C'est que "le vol est un marché régi par l'offre et la demande", souligne Benoît Leclair, directeur du GIE Argos. Or, ces voitures populaires attirent les voleurs qui les exportent à l'étranger et particulièrement en Afrique "où le trafic s'oriente massivement". A l'inverse, une gamme de voitures intéresse très peu les voleurs.
"Actuellement, la demande de voitures électriques est presque inexistante", confie Benoît Leclair. Pourquoi ? Parce qu'en Afrique l'absence d'infrastructures adaptées est criante. "Pour utiliser une voiture électrique, il est nécessaire de disposer d'un vaste réseau de bornes de recharge. Or, en Afrique, ce maillage territorial reste encore insuffisant. Ces véhicules peinent donc à trouver des acquéreurs, contrairement aux modèles thermiques." Mais il existe un deuxième élément qui joue en la faveur des véhicules électriques : leur plus grand défaut est en réalité un énorme atout contre le vol.

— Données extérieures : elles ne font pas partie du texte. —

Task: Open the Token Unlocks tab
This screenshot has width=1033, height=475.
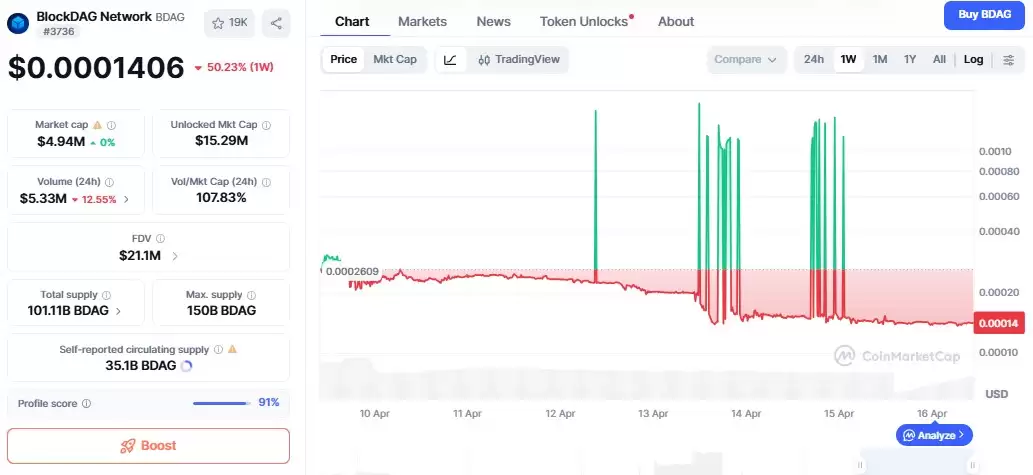Action: tap(584, 21)
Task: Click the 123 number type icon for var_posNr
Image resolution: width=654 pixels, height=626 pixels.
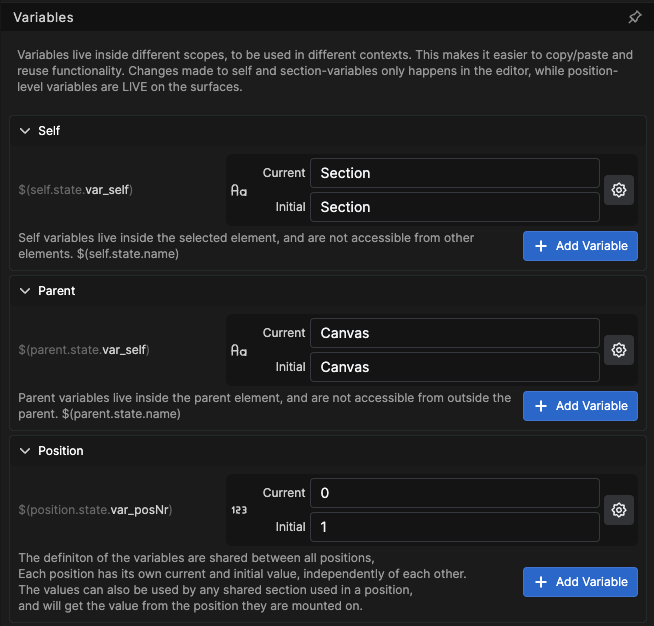Action: tap(239, 510)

L'un des principaux défauts de ces véhicules réside dans leur autonomie, c'est-à-dire la distance qu'ils peuvent parcourir avant de devoir être rechargés. Or, cette faible autonomie est idéale pour lutter contre le vol. L'entreprise Coyote, connue pour ses outils d'aide à la conduite, a ainsi découvert qu'une fois volées, les voitures électriques parcouraient bien moins de distance que les voitures thermiques. Elles quittent donc moins rapidement le territoire et sont donc plus faciles à retrouver.
Preuve en est : 100% des voitures électriques équipées du service de sécurité Coyote Secure ont pu être retrouvées en 2024. "L'autonomie limitée des véhicules électriques peut représenter un avantage pour la récupération de ce type de véhicules", confirme l'entreprise française dans son Observatoire des vols 2025.

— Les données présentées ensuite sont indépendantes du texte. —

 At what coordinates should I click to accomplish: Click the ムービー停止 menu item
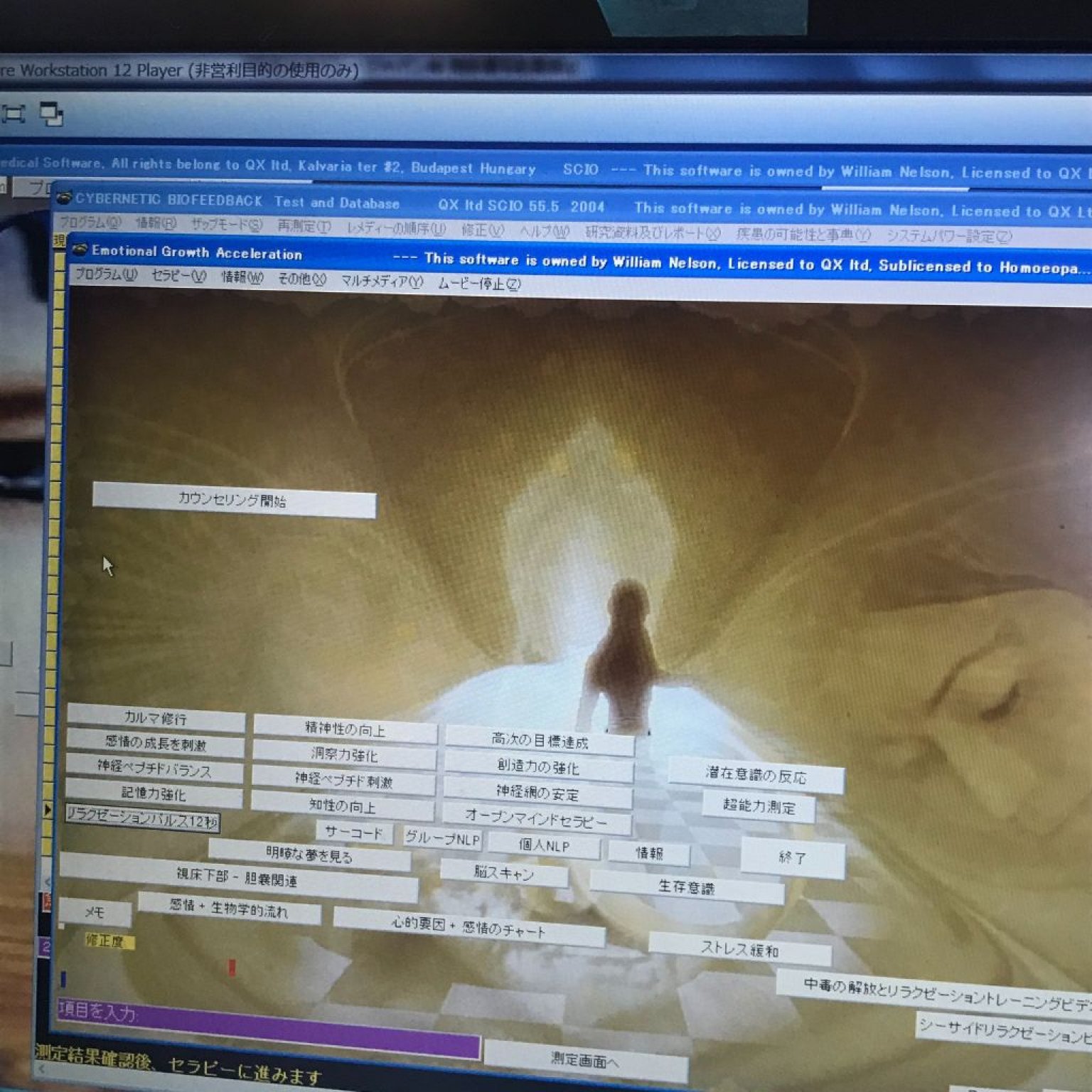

Dernier grand avantage qui explique la faible attirance des criminels pour l'électrique : "Un voleur privilégiera toujours la facilité", affirme le directeur du GIE Argos. "Or, le niveau de protection et de sécurisation de certains constructeurs de voitures électriques est nettement supérieur à la moyenne et cette barrière technique est très dissuasive."
Pour toutes ces raisons, force est de constater qu'en France le vol de véhicules électriques demeure marginal. "Même si nous n'avons pas encore un détail exhaustif pour chaque modèle, le constat est clair : très peu de ces véhicules sont dérobés aujourd'hui. Cela ne présage pas forcément de l'avenir, mais la tendance actuelle est à la faiblesse des volumes", souligne Benoît Leclair. Autrement dit, du côté des voleurs, la transition écologique attendra encore un peu.